Provable Near-Optimal Low-Multilinear-Rank Tensor Recovery

TL;DR

This paper introduces a provably efficient algorithm for recovering low-multilinear-rank tensors from minimal measurements, achieving near-optimal sampling complexity and high computational efficiency.

Contribution

It presents a Riemannian gradient algorithm with optimal measurement bounds for tensor recovery, leveraging tensor restricted isometry property and manifold geometry.

Findings

Reconstructs tensors with high probability from O(nr^2 + r^{d+1}) measurements.

Achieves optimal sampling complexity in the dimension n.

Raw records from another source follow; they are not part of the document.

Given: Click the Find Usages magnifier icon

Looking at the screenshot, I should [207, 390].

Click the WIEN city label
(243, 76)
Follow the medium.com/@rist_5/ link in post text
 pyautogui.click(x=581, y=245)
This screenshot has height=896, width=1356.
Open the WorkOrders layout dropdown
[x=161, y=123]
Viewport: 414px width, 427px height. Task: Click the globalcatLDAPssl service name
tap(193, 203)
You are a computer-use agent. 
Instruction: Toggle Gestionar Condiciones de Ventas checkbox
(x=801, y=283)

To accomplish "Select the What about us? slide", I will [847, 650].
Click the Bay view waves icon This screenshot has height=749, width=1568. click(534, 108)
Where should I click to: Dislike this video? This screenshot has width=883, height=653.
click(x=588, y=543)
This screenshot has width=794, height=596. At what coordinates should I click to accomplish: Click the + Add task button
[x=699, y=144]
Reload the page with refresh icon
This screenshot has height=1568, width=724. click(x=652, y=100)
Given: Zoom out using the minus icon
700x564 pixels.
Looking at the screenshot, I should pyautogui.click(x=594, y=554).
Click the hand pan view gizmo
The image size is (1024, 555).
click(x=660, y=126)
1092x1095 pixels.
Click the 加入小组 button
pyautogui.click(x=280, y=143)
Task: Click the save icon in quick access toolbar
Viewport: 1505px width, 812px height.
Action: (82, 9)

Uses efficient higher order SVD on small tensors for computation.

Abstract

We consider the problem of recovering a low-multilinear-rank tensor from a small amount of linear measurements. We show that the Riemannian gradient algorithm initialized by one step of iterative hard thresholding can reconstruct an order-$d$ tensor of size $n\times\ldots\times n$ and multilinear rank $(r,\ldots,r)$ with high probability from only $O(nr^2 + r^{d+1})$ measurements, assuming $d$ is a constant. This sampling complexity is optimal in $n$, compared to existing results whose sampling complexities are all unnecessarily large in $n$. The analysis relies on the tensor restricted isometry property (TRIP) and the geometry of the manifold of all tensors with a fixed multilinear rank. High computational efficiency of our algorithm is also achieved by doing higher order singular value decomposition on intermediate small tensors of size only $2r\times \ldots\times 2r$ rather than on tensors of size $n\times \ldots\times n$ as usual.